Continued from page 1
PCI-Express 3.0 and Super Highway
We don’t hear much about the Apple-invented OpenCL these days, but it’s out there and it still has much potential. What is lacking partly is a bus that is fast enough to saturate the massively parallel computational units which are today’s modern GPUs.
At the moment highend workstations and desktops are still pretty much clustered around the use of PCI-Express 2.1 technology, which supports up to 8GB/sec data transfer rates. Yet GPU’s are internally capable of so much more, up to 264 GB/sec and even more with cache. This means that the data highway between CPU and GPU is a high latency experience. GPU’s may be phenomenal parallel executing devices but there is a massive bottleneck that must be overcome.
This, by the way, is one area where Apple might innovate in the next Mac Pro, possibly combining CPU and GPU on the same die. The benefits could be felt right away if it did this. And even if it didn’t but simply built support for PCI-Express 3.0 this would bring the bandwidth speed up to 16 GB/sec between all PCI-Express 3.0 cards and the main CPU.
The Competition and PCI-Express 3.0
At the moment the majority of workstations and highend PCs are still clustered around PCI-Express 2.1 but you can find several workstations and highend PCs with PCI-Express 3.0 support, often in extensive fashion, like HP’s Z620 workstation, a machine which offers not one but two (2) PCI-Express 3.0 x16 slots plus an array of lower lane PCI-Express 2 and 3 slots.

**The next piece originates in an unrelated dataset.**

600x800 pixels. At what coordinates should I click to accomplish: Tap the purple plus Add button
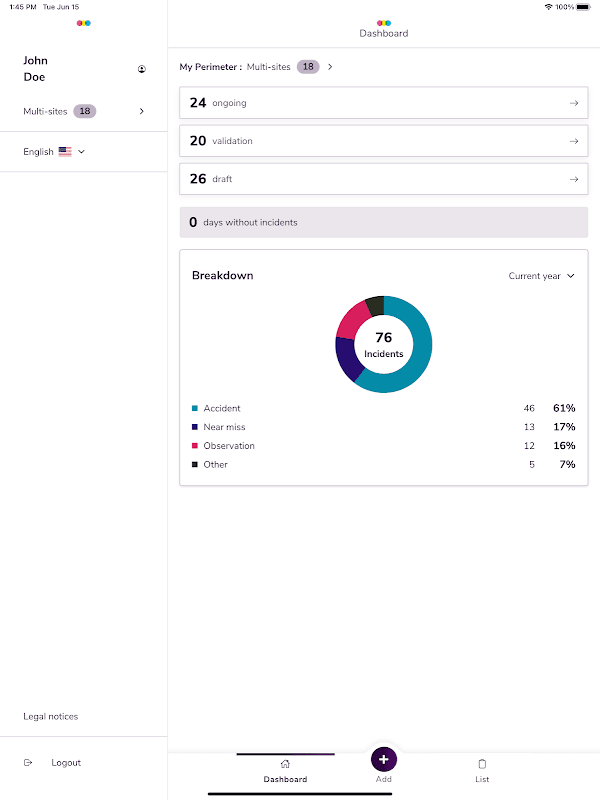384,759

An interesting tidbit is that the three new-ish GPUs cited below, while supportive of PCI-Express 3.0, are gaming cards. There is a great irony in this however. Games won’t benefit from faster PCI-Express implementations. As it stands today games don’t even really benefit when moving graphics cards from PCI-Express 2.1 x8 slots to x16 slots.
So what would benefit from PCI-Express 3.0 x16 cards, the kind that have currently started to ship? The answer, is OpenCL and CUDA-based apps.

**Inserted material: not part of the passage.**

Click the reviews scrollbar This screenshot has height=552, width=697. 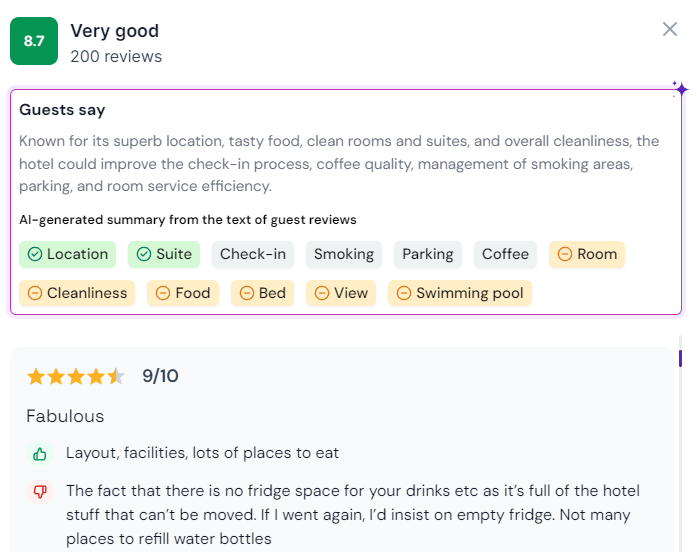(680, 358)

Superhigh PCI-Express Cards and Parallel Compute
There are currently three new or new-ish graphics cards for Mac that support PCI-Express 3.0, whether it is supported on the driver side yet or not. At this time it’s not clear to us what is being supported on the driver side. When Mac OS X 10.9 ships we may see updates. These GPU cards include:
- AMD Radeon Sapphire HD 7950 Mac Edition – supports PCI-Express 3.0, OpenCL 1.2, OpenGL 4.2 /3.2 (see our review)

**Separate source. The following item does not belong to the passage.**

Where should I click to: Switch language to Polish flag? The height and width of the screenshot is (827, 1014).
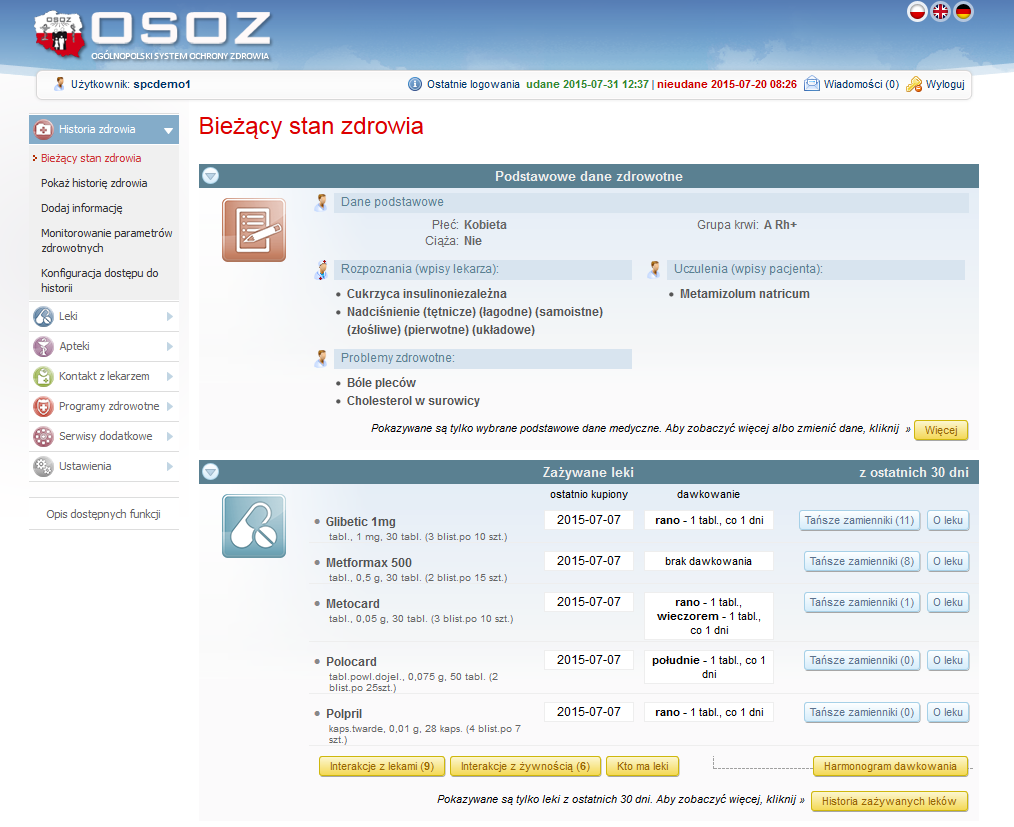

- Nvidia GeForce GTX Titan — Mac version spotted in the wild, supports PCI-Express 3.0, OpenCL, CUDA, OpenGL 4.3/3.2
- Nvidia based EVGA GTX 680 Mac Edition – supports PCI-Express 3.0, CUDA and OpenGL 4.3/3.2
We may have some minor detail fact-checking to do but to the best of our knowledge only these currently or soon-to-be available game-oriented graphics cards for Mac support PCI-Express 3.0, and therefore could increase GPU-PCIe-CPU bandwidth from 8 GB/sec to 16 GB/sec. (Editor’s note: The Nvidia Quadra K5000 for Mac doesn’t list anything on PCI-Express 3.0.)
The benefit would be immediately felt for professional applications that utilize either OpenCL or CUDA or both and are designed to benefit from maximum parallel code execution. One such application that fits our Mac 3D users is Octane Render, one of the more exciting GPU-based rendering engines out there. It is strictly CUDA-based at this time so it only supports Nvidia cards for the Mac. A new Mac Pro with onboard support for PCI-Express 3.0 would theoretically boost Octane Render performance if using one of the above supported cards.
CPU vs GPU Rendering: Finding More Cores
On the subject of accelerating rendering some in the industry, such as Luxology co-founder Brad Peebler, have questioned the GPU-rendering path and see it not as a “if-or” proposition but rather a “if-and” proposition. In our article Peepler says Luxology is always looking for parallelization increases and perhaps looking at the cloud is a better pathway to finding more rendering cores. Yet, he says Luxology is not anti-GPU rendering just sees it as adding cores to the CPU side.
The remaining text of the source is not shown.